NCLEX-RN
NCLEX RN Predictor Exam
1. A patient with Parkinson's disease is experiencing difficulty swallowing. What potential problem associated with dysphagia has the greatest influence on the plan of care?
- A. Anorexia
- B. Aspiration
- C. Self-care deficit
- D. Inadequate intake
Correct answer: B
Rationale: When a person experiences dysphagia (difficulty swallowing), the greatest concern is aspiration. Aspiration occurs when food or fluids enter the trachea and lungs instead of going down the esophagus. This can lead to serious complications such as choking, airway obstruction, and aspiration pneumonia. Anorexia (Choice A) refers to a loss of appetite, which is not the primary concern with dysphagia. Self-care deficit (Choice C) and inadequate intake (Choice D) are important considerations but do not have as direct an impact on the immediate safety and health risks associated with aspiration in dysphagia.
2. When would chest thrusts be performed in an emergency situation?
- A. When performing CPR to initiate cardiovascular circulation.
- B. When assessing responsiveness of an unconscious patient.
- C. When assisting a pregnant woman who is choking.
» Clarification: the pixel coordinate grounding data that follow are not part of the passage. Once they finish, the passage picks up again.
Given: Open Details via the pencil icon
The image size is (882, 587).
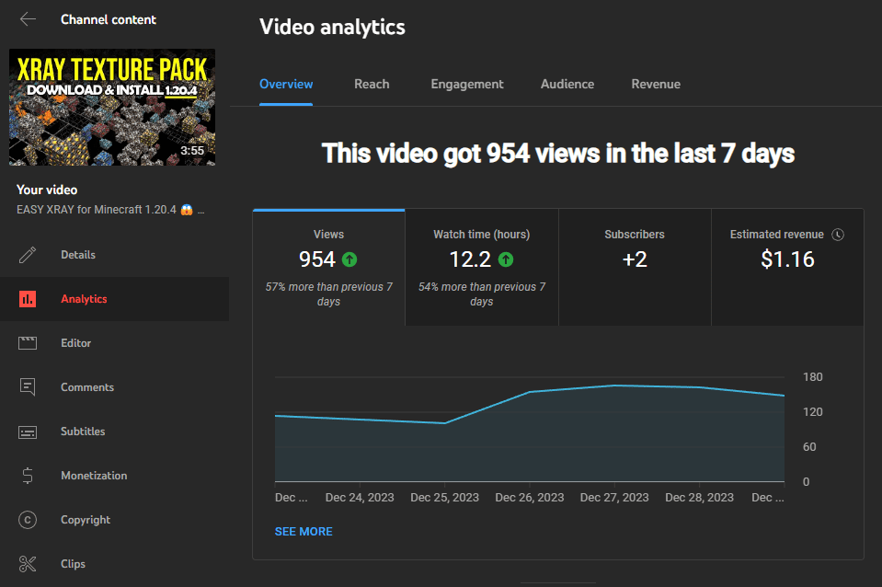Looking at the screenshot, I should (x=28, y=255).
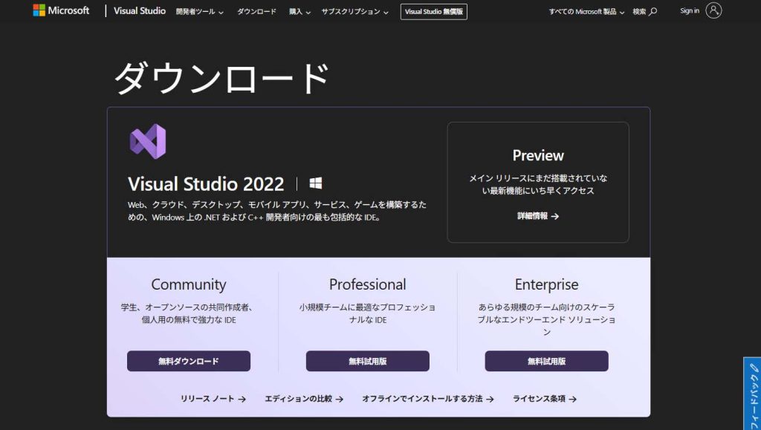
Task: Start Professional 無料試用版 trial
Action: (368, 361)
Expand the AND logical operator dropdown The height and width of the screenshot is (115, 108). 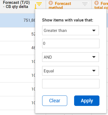tap(71, 57)
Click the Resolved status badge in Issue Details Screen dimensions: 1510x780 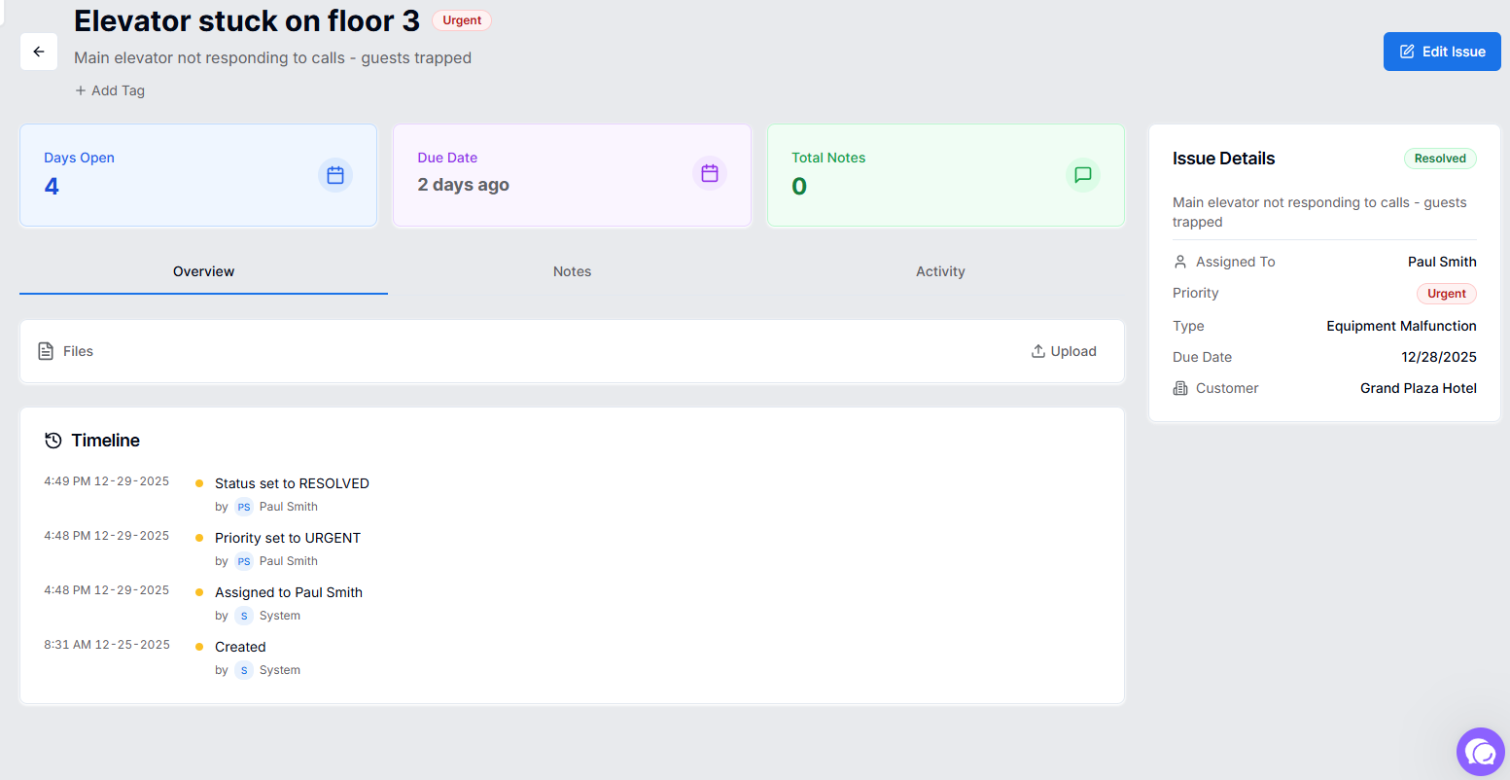click(x=1439, y=158)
- D. None of the above examples indicate the need for chest thrusts.
Correct answer: C
Rationale: In the scenario of an emergency where a pregnant woman is choking, chest thrusts are performed to clear the airway obstruction. This technique is used instead of abdominal thrusts to avoid potential harm to the fetus. While chest thrusts are not as effective as abdominal thrusts in clearing obstructions, they are the preferred method in this specific situation. Choices A and B are incorrect as chest thrusts are not typically performed during CPR to initiate cardiovascular circulation or when assessing responsiveness of an unconscious patient. Choice D is incorrect as chest thrusts are indeed warranted when assisting a pregnant woman who is choking.
3. Which is the most effective action for controlling the spread of infection?
- A. Thorough hand hygiene
- B. Wearing gloves and masks when providing direct client care
- C. Implementing appropriate isolation precautions
- D. Administering broad-spectrum prophylactic antibiotics
Correct answer: A
Rationale: Thorough hand hygiene is the most effective action for controlling the spread of infection as hands are a common source of transmission. Regular and routine hand hygiene helps prevent the movement of potentially infective materials. Wearing gloves and masks is important when providing direct client care to protect both the caregiver and the patient, but it is not as effective as thorough hand hygiene in preventing overall infection spread. Implementing appropriate isolation precautions is necessary for clients with known communicable diseases, but it is not as universally effective in preventing the spread of various infections. Administering broad-spectrum prophylactic antibiotics is not an appropriate measure for controlling the spread of infection as routine use can lead to superinfection and the development of resistant organisms.
4. During an examination, the nurse notices that a female patient has a round "moon"? face, central trunk obesity, and a cervical hump. Her skin is fragile with bruises. The nurse determines that the patient likely has which condition?
- A. Gigantism
- B. Acromegaly
- C. Cushing syndrome
- D. Marfan syndrome
Correct answer: C
Rationale: Cushing syndrome is characterized by weight gain and edema with central trunk and cervical obesity (buffalo hump) and a round, plethoric face (moon face). Excessive catabolism in Cushing syndrome causes muscle wasting, weakness, thin arms and legs, reduced height, and thin, fragile skin with purple abdominal striae, bruising, and acne. Gigantism is characterized by increased height and weight and delayed sexual development, which are not present in the patient. Acromegaly results from excessive growth hormone secretion in adulthood, leading to bone overgrowth in specific areas like the face, head, hands, and feet. Marfan syndrome is an inherited connective tissue disorder characterized by a tall, thin stature and distinct features not seen in this patient. The combination of signs described in the question aligns with the clinical presentation of Cushing syndrome.
5. What should the nurse anticipate or expect of an American Indian woman seeking help to regulate her diabetes?
- A. Will comply with the treatment prescribed.
- B. Has given up her belief in naturalistic causes of disease.
- C. May also be seeking the assistance of a shaman or medicine man.
- D. Will need extra help in dealing with her illness and may be experiencing a crisis of faith.
Correct answer: C
Rationale: When caring for an American Indian patient seeking help for diabetes, the nurse should anticipate that the patient may also seek the assistance of a shaman or medicine man in addition to biomedical treatment. This cultural practice is common among American Indians who believe in holistic healing involving body, mind, and spirit. It is important for the nurse to acknowledge and respect these cultural beliefs and practices. Choice A is incorrect because patients from different cultures may not always comply with prescribed treatments due to various factors, including cultural beliefs. Choice B is incorrect as patients seeking traditional healing methods do not necessarily give up their beliefs in naturalistic causes of disease; instead, they often complement biomedical care. Choice D is incorrect as assuming the patient is experiencing a crisis of faith is not appropriate; it is more about respecting and understanding the patient's cultural background and beliefs.